Metaphor Analysis
Birds
From the beginning of the novel, Tess is associated with birds. They twitter warnings to her before the disastrous accident involving Prince. They call out “prophetic” warnings to her when she leaves Marlott for her job at the d’Urberville estate. Birds are guardian angels, albeit ineffectual, when Tess sleeps in the Chase. Singing, they accompany her to Talbothays Dairy: “She heard a pleasant voice in every breeze, and in every bird's note seemed to lurk a joy.” Indeed, throughout the novel, birds are never far from Tess whom Hardy portrays as synonymous with Nature, a goddess of sorts.
Her first job is caring for the blind Mrs. d’Urberville’s caged fowls. Tess is like one of these birds, dependent upon the whims of others for her subsistence and forced to live in a cage of sorts, unable to break free of her fateful life and her destiny, try as she might. After spending the night outdoors near her in-laws home, Tess uncovers a flock of pheasants forced by hunters into the brush to die and takes solace that her own life is not as miserable as theirs: "poor darlings—to suppose myself the most miserable being on earth in the sight o' such misery as yours!" She feels for these “kindred sufferers” and puts the yet-living birds to death by wringing their necks out of pity, a scene which foreshadows her death by hanging soon after. Indeed, she is put to death by hunters of a sort after her capture at Stonehenge when she is brought to “justice” at the end of the novel. Just before this, Angel declares “the sight of a bird in a cage used often to make me cry."
Milk
Milk is the elixir of life and Tess spends her days milking cows in the fertile lush farm in the Valley of Great Dairies, the site of the happiest days of her life. Cows and milk are ubiquitous: “The red and white herd nearest at hand, which had been phlegmatically waiting for the call, now trooped towards the steading in the background, their great bags of milk swinging under them as they walked.” Here, Hardy uses milk as a metaphor to emphasize Tess’s purity.

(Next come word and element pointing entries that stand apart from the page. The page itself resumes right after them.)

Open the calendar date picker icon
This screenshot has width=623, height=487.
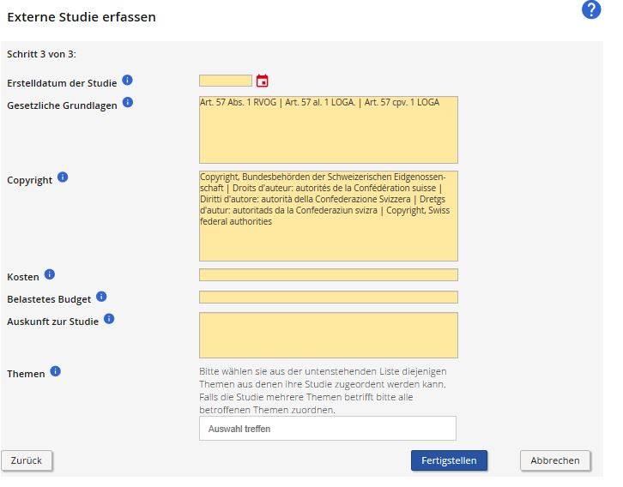[263, 81]
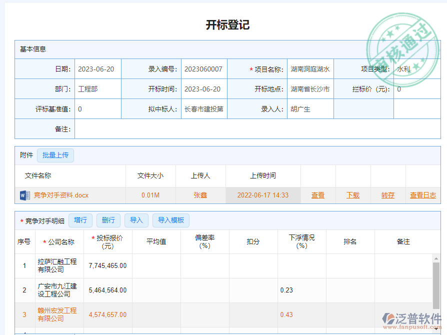Click the 导入模板 import template button
This screenshot has width=447, height=335.
(x=169, y=220)
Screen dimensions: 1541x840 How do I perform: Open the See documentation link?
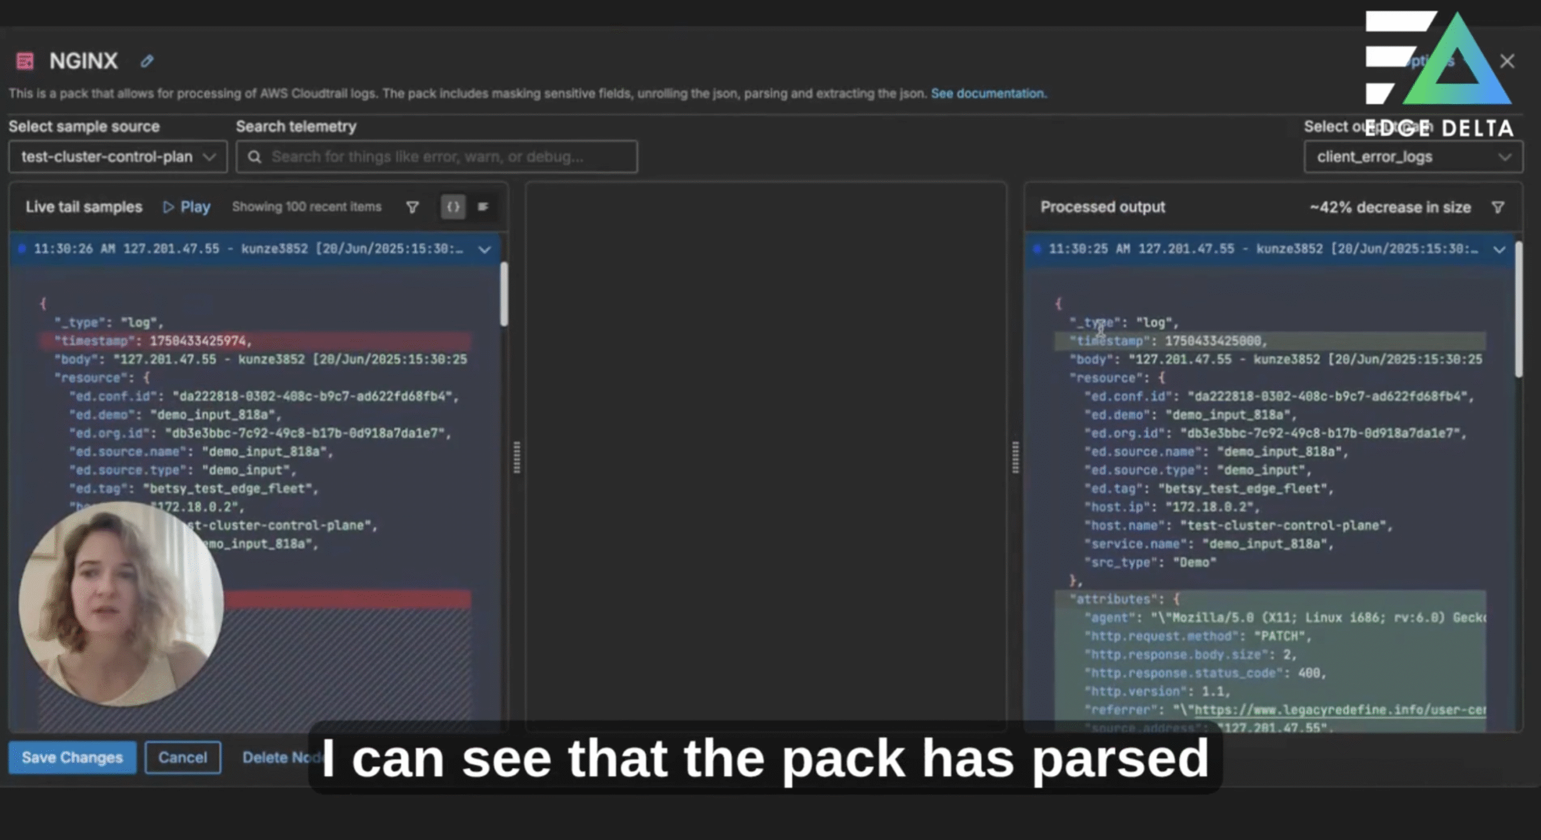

Upon her arrival at Talbothays Dairy, Tess refuses the ale offered by Mr. Crick and just takes a cup of pure white milk instead to quench her thirst. This surprises the farmer because the other workers rarely drink milk. Also, this is likely Angel Clare’s first view of Tess at the dairy and well in keeping with the earth goddess role that he ascribes to her. Earlier, Tess is seen wearing a white dress, carrying white flowers and milk becomes an addition symbol of white to emphasizes her a “pure woman,” the qualifier Hardy designated her in the novel’s title.